|Congressional Boundaries||Drawn by legislature|
|State Boundaries||Drawn by legislature|
Census-related Redistricting Timeline Delays
|Final Map Deadline||2022-03-08|
|Actions Proposed in State||Special session|
State LegislativeAlert: Guarded
|Final Map Deadline||2021-09-27|
Supreme Court ruling
Tentative alternate schedule proposed by Supreme Court:
|Actions Proposed in State||Court extension, Special session|
Oregon's state legislative and congressional district lines are drawn by the Legislature by ordinary statute, and are subject to the Governor's veto. The Legislature can override vetoes with a two-thirds vote in each chamber. If the Legislature fails to adopt a plan, the Secretary of State assumes redistricting authority.
In addition to the federal requirements of one person, one vote and the Voting Rights Act, Oregon’s state constitution (Art. IV § 7) requires that state legislative districts be contiguous. State statutes (Stat. § 188.010) further require that state legislative and congressional districts preserve political subdivisions and communities of interest, and be connected by “transportation links.” Additionally, intentionally favoring an incumbent, party, or candidate for office is prohibited, as is drawing districts “for the purpose of diluting the voting strength of any language or ethnic minority group.”
In 2011, the joint legislative committees on redistricting held thirteen hearings between March and April.
In 2016, the Oregon Legislature passed a law to increase the amount of public input and transparency in the redistricting process. First, the Legislature must hold at least 10 public hearings, at least one per congressional district. Further, the Legislature or the Secretary of State must hold five hearings after publishing a preliminary plan. Lastly, this new law requires that either the Legislature or Secretary provide adequate notice of hearings, allow for remote testimony, and prioritize hearings in areas with the largest population shifts.
Both chambers of the Legislature and the Governorship are controlled by Democrats. Single-party control increases the risk of partisan gerrymandering.
Following the 2020 Census apportionment results, Oregon gained one congressional seat.
People Not Politicians’ IP 57 fell short of making it on the November ballot.
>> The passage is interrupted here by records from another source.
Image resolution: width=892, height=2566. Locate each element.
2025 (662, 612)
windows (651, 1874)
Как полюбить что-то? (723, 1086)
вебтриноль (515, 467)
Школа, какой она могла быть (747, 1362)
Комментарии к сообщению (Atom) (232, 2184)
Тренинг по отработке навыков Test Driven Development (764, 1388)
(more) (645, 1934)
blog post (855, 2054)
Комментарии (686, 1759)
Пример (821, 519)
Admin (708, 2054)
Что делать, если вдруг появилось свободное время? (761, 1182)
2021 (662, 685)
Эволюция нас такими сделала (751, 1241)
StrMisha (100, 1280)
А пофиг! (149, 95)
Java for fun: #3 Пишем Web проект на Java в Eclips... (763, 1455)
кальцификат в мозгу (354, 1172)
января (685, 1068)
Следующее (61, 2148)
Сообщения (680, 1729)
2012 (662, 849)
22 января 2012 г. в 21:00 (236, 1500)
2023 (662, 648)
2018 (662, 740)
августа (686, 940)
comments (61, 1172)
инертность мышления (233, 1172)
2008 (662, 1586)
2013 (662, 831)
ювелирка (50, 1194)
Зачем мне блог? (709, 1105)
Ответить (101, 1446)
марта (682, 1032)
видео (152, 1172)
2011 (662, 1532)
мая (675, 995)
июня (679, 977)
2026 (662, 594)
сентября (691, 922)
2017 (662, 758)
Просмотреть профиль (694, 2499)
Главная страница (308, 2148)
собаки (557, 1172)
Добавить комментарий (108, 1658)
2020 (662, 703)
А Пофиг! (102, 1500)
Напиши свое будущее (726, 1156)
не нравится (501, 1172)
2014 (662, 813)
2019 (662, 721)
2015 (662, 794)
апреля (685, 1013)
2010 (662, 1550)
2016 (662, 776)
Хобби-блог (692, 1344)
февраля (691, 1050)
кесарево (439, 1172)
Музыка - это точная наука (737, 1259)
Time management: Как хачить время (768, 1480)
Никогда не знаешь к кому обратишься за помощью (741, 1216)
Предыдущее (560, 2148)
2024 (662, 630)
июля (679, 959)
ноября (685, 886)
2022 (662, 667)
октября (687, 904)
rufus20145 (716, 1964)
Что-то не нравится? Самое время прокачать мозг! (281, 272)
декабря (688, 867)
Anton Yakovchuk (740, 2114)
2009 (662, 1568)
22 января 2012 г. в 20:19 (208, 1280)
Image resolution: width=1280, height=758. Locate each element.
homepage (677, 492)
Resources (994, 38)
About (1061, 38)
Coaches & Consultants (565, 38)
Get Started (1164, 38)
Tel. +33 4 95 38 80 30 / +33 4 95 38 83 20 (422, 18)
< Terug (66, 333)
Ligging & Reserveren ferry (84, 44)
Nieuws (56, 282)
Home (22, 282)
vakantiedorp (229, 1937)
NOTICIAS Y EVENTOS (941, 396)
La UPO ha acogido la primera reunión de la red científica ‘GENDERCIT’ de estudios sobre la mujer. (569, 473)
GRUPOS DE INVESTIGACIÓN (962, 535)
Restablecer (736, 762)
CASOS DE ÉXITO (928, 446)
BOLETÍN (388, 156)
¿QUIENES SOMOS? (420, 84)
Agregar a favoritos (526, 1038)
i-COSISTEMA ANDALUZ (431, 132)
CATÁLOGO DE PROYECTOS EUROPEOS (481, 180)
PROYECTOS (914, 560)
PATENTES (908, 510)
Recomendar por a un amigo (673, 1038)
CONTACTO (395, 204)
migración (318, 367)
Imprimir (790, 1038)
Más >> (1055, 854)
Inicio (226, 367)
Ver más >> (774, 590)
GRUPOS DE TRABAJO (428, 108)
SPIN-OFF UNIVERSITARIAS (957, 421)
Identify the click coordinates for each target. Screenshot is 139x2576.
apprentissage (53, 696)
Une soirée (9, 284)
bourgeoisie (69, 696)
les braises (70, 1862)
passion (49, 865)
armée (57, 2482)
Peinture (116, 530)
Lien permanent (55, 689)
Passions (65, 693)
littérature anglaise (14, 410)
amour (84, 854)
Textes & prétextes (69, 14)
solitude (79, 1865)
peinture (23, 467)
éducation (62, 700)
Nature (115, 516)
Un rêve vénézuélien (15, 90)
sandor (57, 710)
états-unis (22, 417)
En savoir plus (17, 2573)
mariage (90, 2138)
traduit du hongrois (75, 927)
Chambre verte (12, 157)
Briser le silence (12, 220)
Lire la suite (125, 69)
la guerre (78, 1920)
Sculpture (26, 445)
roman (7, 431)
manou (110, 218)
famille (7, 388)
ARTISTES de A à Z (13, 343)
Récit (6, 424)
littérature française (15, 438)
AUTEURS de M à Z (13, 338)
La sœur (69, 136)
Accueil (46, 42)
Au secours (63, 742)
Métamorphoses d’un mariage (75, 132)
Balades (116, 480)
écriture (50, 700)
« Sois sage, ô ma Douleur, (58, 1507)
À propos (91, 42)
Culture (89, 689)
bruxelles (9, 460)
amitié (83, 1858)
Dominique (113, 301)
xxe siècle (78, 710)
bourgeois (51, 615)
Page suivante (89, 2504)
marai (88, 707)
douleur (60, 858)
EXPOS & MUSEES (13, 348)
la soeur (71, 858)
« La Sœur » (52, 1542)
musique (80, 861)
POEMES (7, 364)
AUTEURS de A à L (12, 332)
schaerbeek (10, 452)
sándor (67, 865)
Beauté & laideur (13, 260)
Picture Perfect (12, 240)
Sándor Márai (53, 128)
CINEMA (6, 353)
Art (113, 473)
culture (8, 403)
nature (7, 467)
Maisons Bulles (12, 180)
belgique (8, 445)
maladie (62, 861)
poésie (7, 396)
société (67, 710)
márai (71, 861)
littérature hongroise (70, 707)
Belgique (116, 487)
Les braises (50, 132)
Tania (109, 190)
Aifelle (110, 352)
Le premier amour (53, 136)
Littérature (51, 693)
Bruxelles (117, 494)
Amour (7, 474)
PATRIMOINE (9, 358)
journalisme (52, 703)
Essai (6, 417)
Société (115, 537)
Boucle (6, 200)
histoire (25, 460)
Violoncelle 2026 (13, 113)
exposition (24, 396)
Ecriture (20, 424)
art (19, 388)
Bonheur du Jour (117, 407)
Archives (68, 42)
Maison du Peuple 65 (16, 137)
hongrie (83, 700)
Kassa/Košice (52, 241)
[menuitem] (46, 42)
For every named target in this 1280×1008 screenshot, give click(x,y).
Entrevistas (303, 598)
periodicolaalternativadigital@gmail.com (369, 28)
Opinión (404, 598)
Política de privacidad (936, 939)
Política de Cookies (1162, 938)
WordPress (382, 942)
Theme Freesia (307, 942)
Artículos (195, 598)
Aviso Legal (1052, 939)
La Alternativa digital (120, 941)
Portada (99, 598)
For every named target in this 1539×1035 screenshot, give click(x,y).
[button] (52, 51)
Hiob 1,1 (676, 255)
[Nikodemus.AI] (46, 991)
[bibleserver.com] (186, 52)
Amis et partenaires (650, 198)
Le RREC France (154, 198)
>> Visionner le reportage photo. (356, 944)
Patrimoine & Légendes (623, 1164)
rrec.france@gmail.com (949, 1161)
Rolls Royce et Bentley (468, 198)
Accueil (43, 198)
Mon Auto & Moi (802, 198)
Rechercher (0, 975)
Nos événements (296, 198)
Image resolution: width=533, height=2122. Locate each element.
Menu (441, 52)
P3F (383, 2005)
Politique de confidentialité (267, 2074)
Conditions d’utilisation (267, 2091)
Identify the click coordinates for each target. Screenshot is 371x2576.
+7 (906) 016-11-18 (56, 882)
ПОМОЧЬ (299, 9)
The initiative would have created significant reform to Oregon’s redistricting process, and may still serve as a template for future efforts.
- The initiative would create a 12-member independent citizen commission. To briefly summarize the selection process, a panel of three administrative law judges narrows down to three pools of 50 qualified and diverse applicants, divided by partisan category; from each pool, the Secretary of State randomly selects two commissioners. These six then choose six more (two per partisan category) by a majority vote that must include one vote per partisan category.
- Once selected, the commission would choose a chair and vice-chair, who must be from different partisan categories. Final approval of maps would require a majority with at least one vote per partisan category, and include a report detailing the commission's rationale. If the commission fails to approve a map, any group of four commissioners across parties may submit a plan to the state Supreme Court.
- The commission would hold at least ten public hearings prior to a map being drafted and five after drafting but before approval, including at least one hearing per congressional district, one hearing per state region, and one hearing at each stage in areas with the largest population shifts. There must be prior notice, and all records must be made publicly available.
- The initiative would enshrine redistricting criteria requiring (1) compliance with state and federal law, population equality, and contiguity; (2) the minimization of splitting localities and communities of interest; (3) maximizing competitiveness (the ability to translate support into representation). The initiative would also prohibit the favoring/disfavoring of an incumbent, candidate, or party and the dilution of the voting strength of language and ethnic minorities.
In 2021, participate in the public input process.
- Obtain Oregon redistricting data from OpenPrecincts.
- Start to plan out what defines your community – whether it’s a shared economic interest, school districts, or other social or other cultural, historical, or economic interests – and how that can be represented on a map. This will come in handy once the Legislature starts collecting feedback.
- Use software tools such as Dave's Redistricting App and Districtr to draw district maps showing either (a) what a fair map would look like, or (b) where the community you believe should be better represented is located.